### EXERCISE BRIEF
The entries below are to be written out exactly, with no images included.
====== DATA FOR THIS TASK ======
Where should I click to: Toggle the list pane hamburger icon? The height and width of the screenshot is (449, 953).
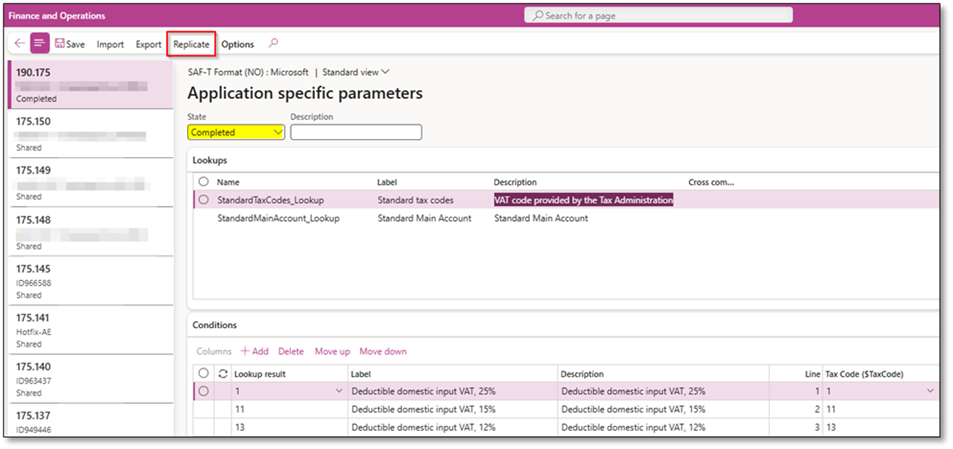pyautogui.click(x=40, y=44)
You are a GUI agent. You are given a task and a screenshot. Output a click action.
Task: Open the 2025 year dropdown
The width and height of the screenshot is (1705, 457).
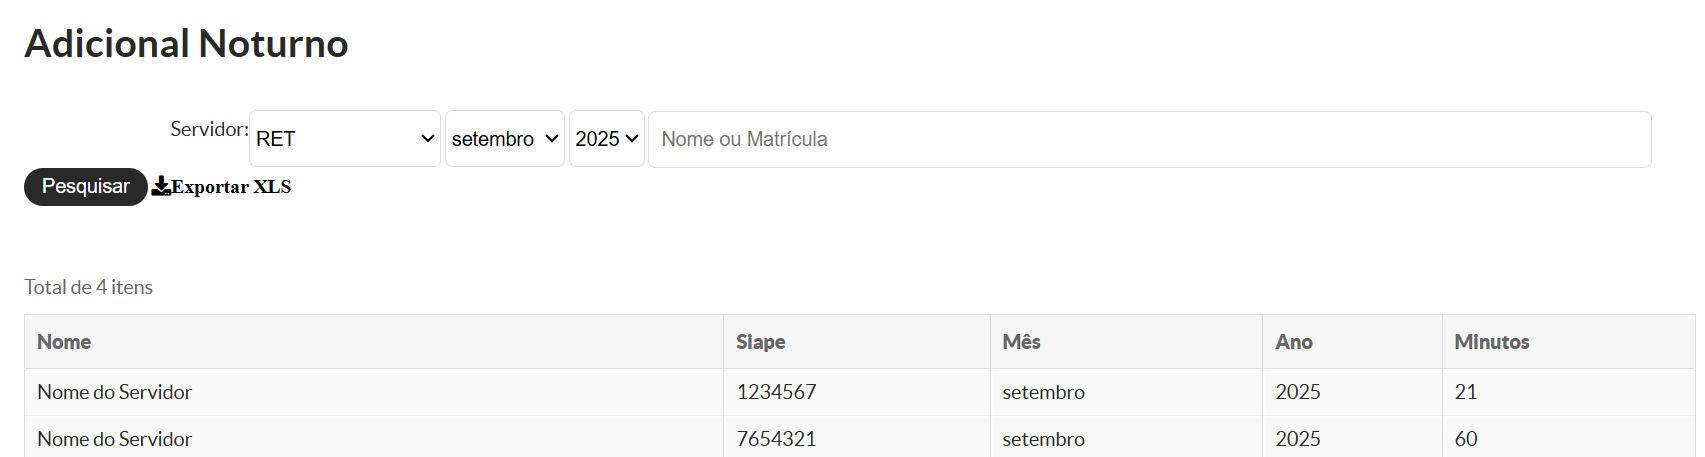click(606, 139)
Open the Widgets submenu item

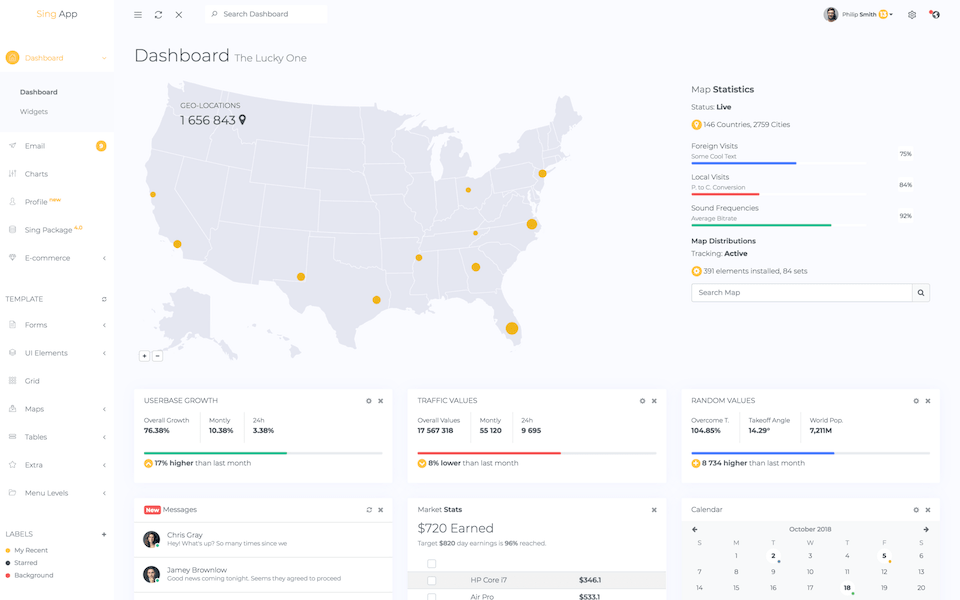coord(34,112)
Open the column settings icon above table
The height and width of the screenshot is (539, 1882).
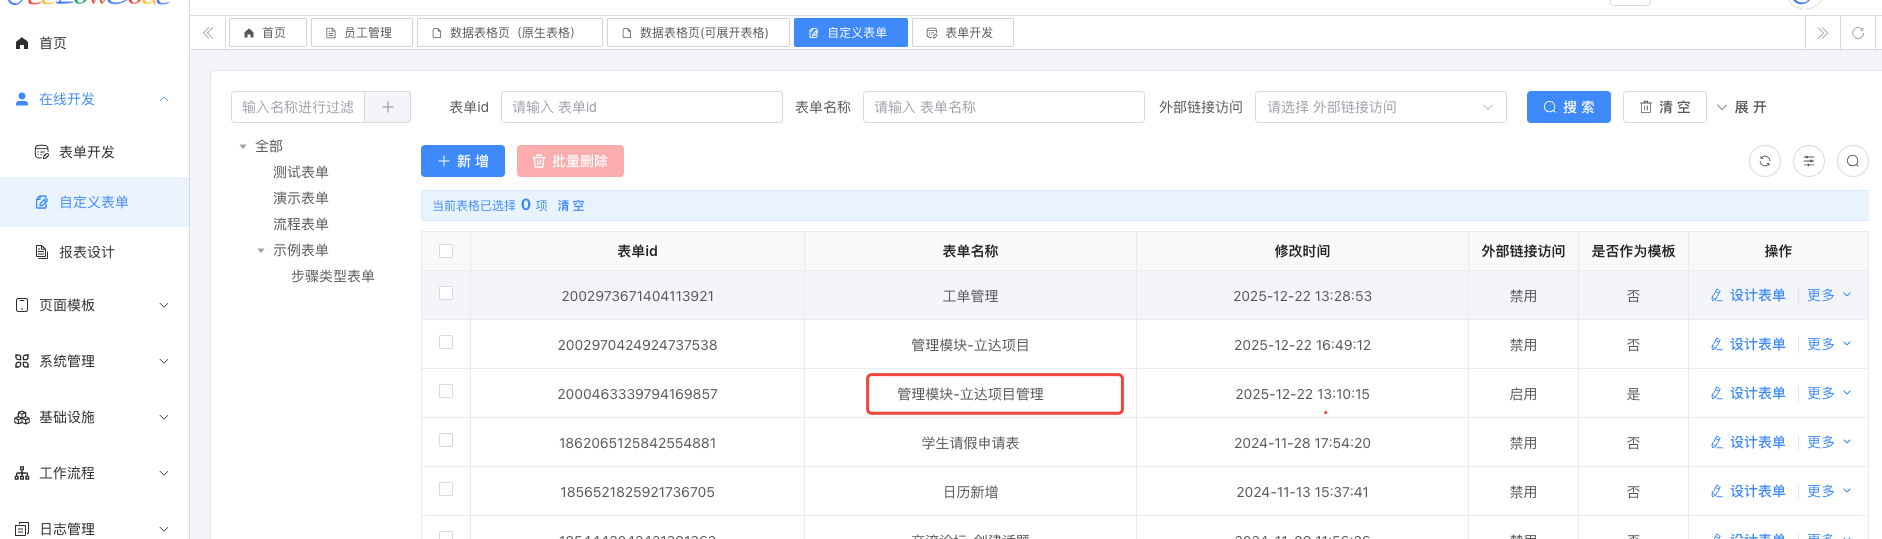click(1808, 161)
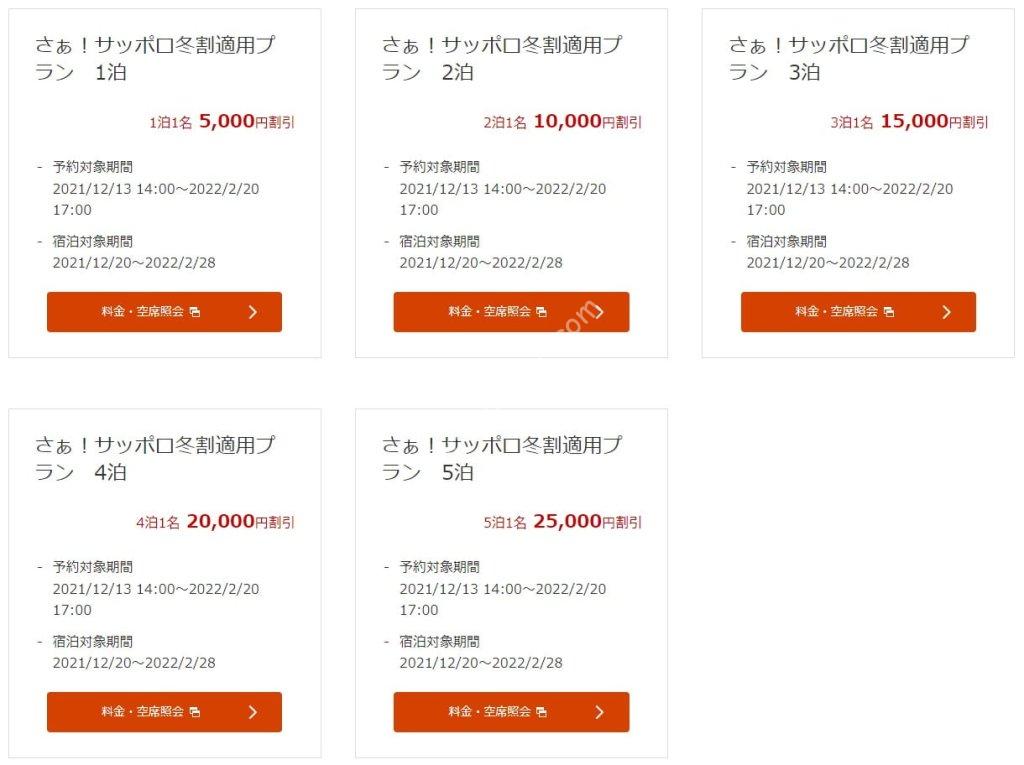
======
### SOLUTION
Where should I click to: Toggle the list pane hamburger icon? The height and width of the screenshot is (449, 953).
pyautogui.click(x=40, y=44)
You are a GUI agent. You are given a task and a screenshot. Output a click action.
Task: Open the 2025 year dropdown
The width and height of the screenshot is (1705, 457).
click(606, 139)
Open the Widgets submenu item

coord(34,112)
Open the column settings icon above table
The height and width of the screenshot is (539, 1882).
click(1808, 161)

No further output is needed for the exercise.